━━━ Document extract ━━━

Cancerous cells are continuously divided which triggers apoptosis to occur at a higher rate unless there is a mutation. In over 90% of the cancers, p53 is mutated. Lack of serum will cause apoptosis in both the cells and from what I remember, cancer cells can survive for a while without serum/growth factors. I would have to agree with bigstix.
 
Cancerous cells are continuously divided which triggers apoptosis to occur at a higher rate unless there is a mutation. In over 90% of the cancers, p53 is mutated. Lack of serum will cause apoptosis in both the cells and from what I remember, cancer cells can survive for a while without serum/growth factors. I would have to agree with bigstix.
i don' think you worded your first sentence correctly. apoptosis occurs when something in the cell goes wrong, but cancer cells don't obey these signals, hence, they keep on dividing. therefore, apoptosis rate is very low in cancer cells.
 
This post is totally unrelated to DAT material. It's actually a question I have from cell biology lab. Does anyone have any guesses at why a Caco-2 (cancer cell) line would show more apoptosis than 3T3 mouse fibroblast cells when they are deprived of serum?



The mutation in the 3T3 fibroblast cells is most likely effecting the P53 pathway, thus they tend to not undergo apoptosis but rather hold out til they perish due to necrosis.

The Caco-2 cell lines have mutations in areas other then the p53 pathway thus they still exp apoptosis. Most likely oncogene mutation that causes over proliferation.


Thats my best guess


i don' think you worded your first sentence correctly. apoptosis occurs when something in the cell goes wrong, but cancer cells don't obey these signals, hence, they keep on dividing. therefore, apoptosis rate is very low in cancer cells.

not all cancer is the same


basically its a tug of war [apoptosis-----------------------------------oncogenes]

if you decrease the aopotosis you net more cell proliferation
on the other hand you could activate oncogenes to increase cell proliferation and the cells could obey apoptosis as normal but the net effect is proliferation

it really depends on where the cells endured the mutation
 
i don' think you worded your first sentence correctly. apoptosis occurs when something in the cell goes wrong, but cancer cells don't obey these signals, hence, they keep on dividing. therefore, apoptosis rate is very low in cancer cells.
You mean those cancer cells in which p53 is mutated, apoptosis occurs at a slow rate. Apoptosis is a natural event that happens in every organism. It doesn't only happen when something goes wrong. Let me give you an example to prove my point. During the development of an offspring of some organism, the fingers are not completely formed and shaped like web. Apoptosis occurs in those areas to form fingers. I do agree that in most cancers p53 is mutated, which prevents it from performing its task.

━━━ Material provided ━━━

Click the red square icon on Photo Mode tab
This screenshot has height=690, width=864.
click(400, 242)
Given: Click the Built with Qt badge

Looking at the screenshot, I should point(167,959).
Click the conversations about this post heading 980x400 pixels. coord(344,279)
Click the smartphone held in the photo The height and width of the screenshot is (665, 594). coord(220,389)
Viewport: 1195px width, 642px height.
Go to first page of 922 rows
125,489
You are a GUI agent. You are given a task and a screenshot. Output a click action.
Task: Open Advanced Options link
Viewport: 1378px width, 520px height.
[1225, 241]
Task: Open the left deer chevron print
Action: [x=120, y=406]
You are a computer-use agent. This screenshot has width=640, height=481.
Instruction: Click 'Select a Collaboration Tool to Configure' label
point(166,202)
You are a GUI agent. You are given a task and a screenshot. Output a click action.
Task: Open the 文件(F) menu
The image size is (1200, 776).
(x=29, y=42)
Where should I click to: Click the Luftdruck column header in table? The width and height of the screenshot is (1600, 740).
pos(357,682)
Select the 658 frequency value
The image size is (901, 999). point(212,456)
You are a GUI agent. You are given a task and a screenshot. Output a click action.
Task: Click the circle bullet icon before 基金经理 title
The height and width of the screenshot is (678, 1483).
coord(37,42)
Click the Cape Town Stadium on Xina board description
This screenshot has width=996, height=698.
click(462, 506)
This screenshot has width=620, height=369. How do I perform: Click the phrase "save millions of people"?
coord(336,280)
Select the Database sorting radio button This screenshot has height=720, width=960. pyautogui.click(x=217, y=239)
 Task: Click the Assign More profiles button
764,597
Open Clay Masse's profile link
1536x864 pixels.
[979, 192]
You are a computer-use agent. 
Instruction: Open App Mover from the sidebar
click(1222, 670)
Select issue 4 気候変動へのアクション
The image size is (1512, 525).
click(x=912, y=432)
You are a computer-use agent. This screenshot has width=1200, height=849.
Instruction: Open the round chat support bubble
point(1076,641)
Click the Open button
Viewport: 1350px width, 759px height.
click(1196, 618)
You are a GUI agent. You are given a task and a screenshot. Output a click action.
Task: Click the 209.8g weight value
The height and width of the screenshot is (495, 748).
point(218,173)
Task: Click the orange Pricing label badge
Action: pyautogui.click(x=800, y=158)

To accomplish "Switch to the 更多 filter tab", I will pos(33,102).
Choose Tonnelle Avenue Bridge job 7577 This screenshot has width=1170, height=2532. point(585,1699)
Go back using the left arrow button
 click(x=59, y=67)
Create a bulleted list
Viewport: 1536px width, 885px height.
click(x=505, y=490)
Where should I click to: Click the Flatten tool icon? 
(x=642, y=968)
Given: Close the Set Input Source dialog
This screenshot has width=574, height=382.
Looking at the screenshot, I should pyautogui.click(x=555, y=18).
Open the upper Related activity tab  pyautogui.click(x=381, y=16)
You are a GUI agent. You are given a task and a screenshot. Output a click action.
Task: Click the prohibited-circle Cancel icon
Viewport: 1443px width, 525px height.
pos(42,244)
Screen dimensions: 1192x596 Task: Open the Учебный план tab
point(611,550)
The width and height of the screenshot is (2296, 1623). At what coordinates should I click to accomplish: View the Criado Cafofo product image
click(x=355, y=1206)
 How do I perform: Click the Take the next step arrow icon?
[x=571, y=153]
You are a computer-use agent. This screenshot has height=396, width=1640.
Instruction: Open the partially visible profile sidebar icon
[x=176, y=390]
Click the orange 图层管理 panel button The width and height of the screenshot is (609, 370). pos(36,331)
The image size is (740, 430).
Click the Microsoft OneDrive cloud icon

━━━

From the forum discussion on apoptosis in cancer cells, reproduce word for word the passage starting with "This post is" and going on through "causes over proliferation.".

### Answer to the problem
This post is totally unrelated to DAT material. It's actually a question I have from cell biology lab. Does anyone have any guesses at why a Caco-2 (cancer cell) line would show more apoptosis than 3T3 mouse fibroblast cells when they are deprived of serum?



The mutation in the 3T3 fibroblast cells is most likely effecting the P53 pathway, thus they tend to not undergo apoptosis but rather hold out til they perish due to necrosis.

The Caco-2 cell lines have mutations in areas other then the p53 pathway thus they still exp apoptosis. Most likely oncogene mutation that causes over proliferation.